Tuesday, September 1, 2015

Trapping Chipmunks Ain't So Easy

Two chipmunks have been relocated.

They were tunneling in the window wells and burying the drains, threatening a flooded basement in a deluge. And deluges do happen in SE Iowa!

We all know chipmunks are cute. Sometimes we feed them when camping or at the park. However, the chipmunks that came to dinner at my house decided "tu casa es las casa de nosotros," so I bought a live trap to get rid of them. It wasn't as easy as the instructions of the box indicated.

My first learning curve was the trap. The trigger for the trap was burred and did not trip easily, resulting in several days of loading the trap and finding the next morning that the bait (peanut butter and sunflower seeds) had been eaten. Using a screwdriver and some bike chain oil, I created a hair-triggered trap. Look out, rodents!

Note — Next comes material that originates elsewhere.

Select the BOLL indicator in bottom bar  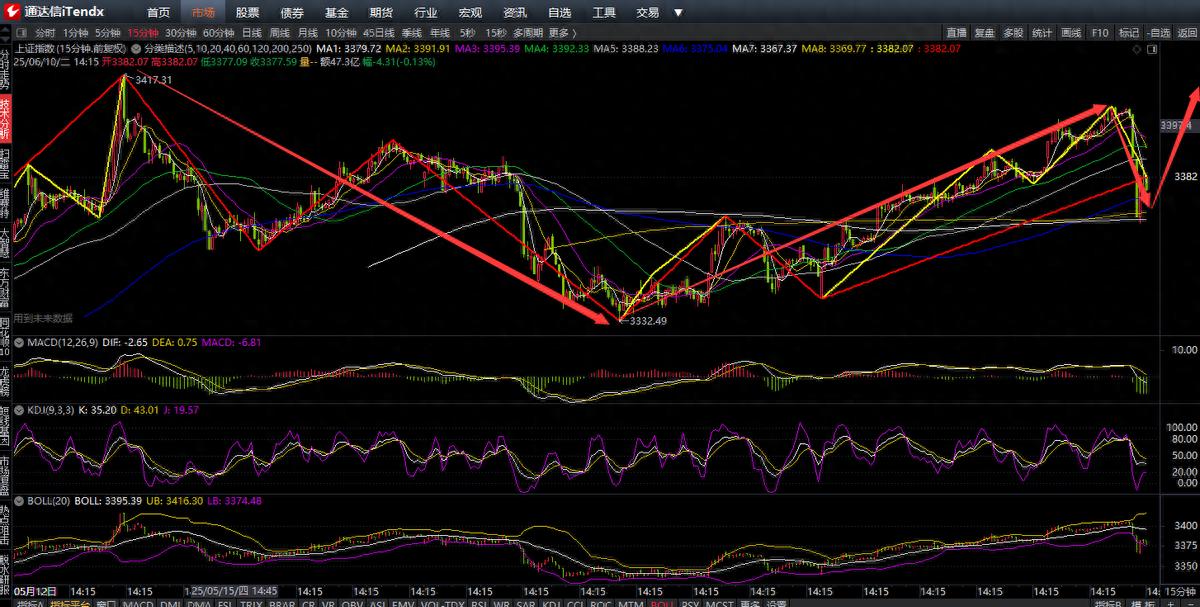[x=661, y=603]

The next morning, the trap had been triggered, the cage door had fallen, the bait had been eaten, but the cage was empty. I'm still not certain (and this has happened several times, including last night), but I think mice eat the bait and then squeeze out of the wire openings. It's that or really smart chipmunks.

I finally caught one chipmunk and relocated it to the Pleasant Plain lake area, dropping it off in the weeds at the edge of the parking lot. Go, Trapper Tom! Then several days of tripped, untrapped, baitless failure.

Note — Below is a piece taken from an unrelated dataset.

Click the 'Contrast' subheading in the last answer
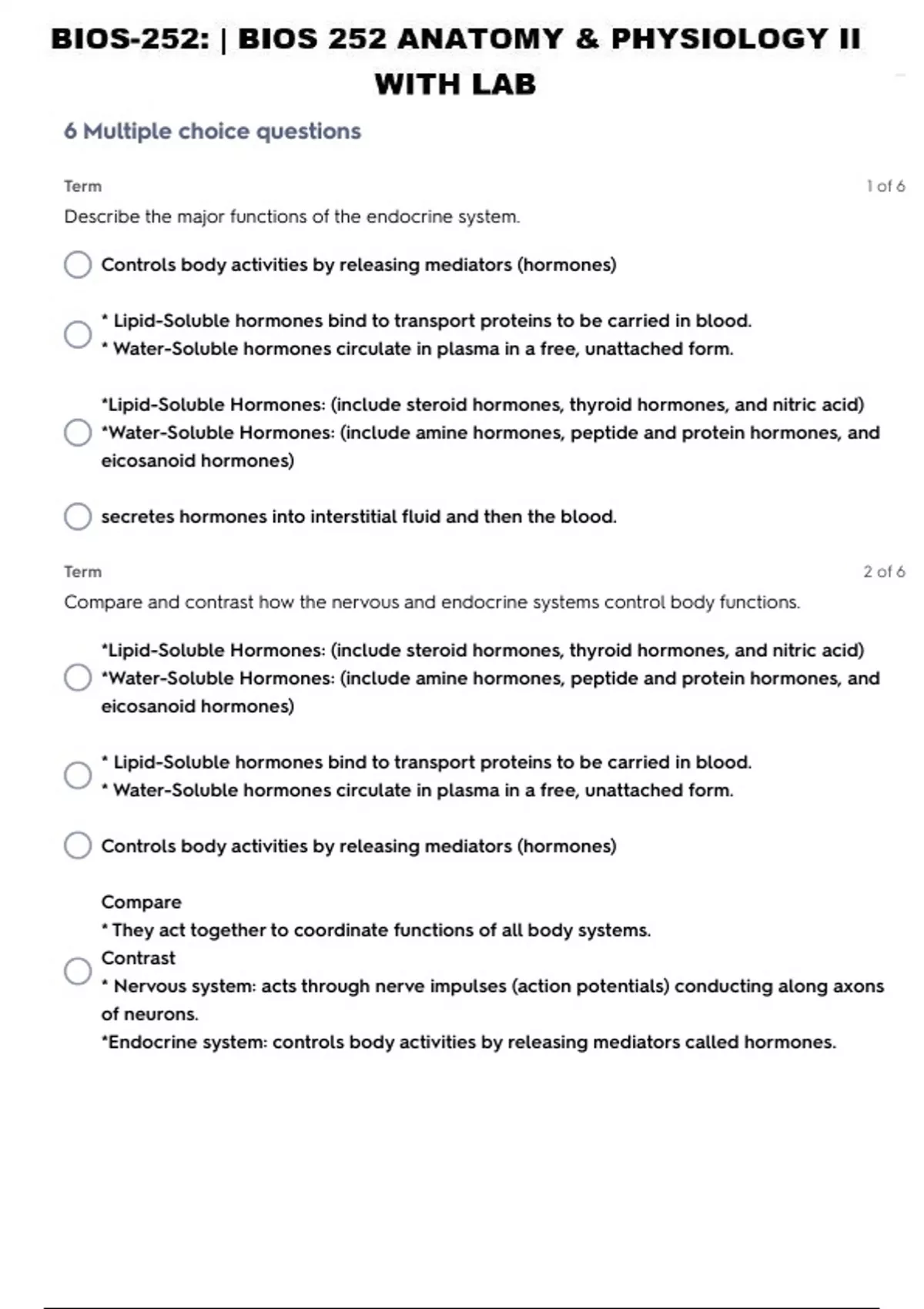This screenshot has height=1309, width=924. tap(139, 958)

Last night I saw a chipmunk near my coiled garden hose in the front yard. It looked at me as if saying, "Hey, what do you think you're doing in my yard?"

I baited the trap and set it next to the hose. Success! A second chipmunk was relocated, right where I'd dropped off the first, in case they are friends.

I baited the trap again, leaving it in the same location. This morning the trap was sprung, the bait gone, and the cage empty.

It's a mystery, but I'll keep at it. I don't want to wake up in December with Alvin and his chipmunk friends singing "Christmas Time Is Here."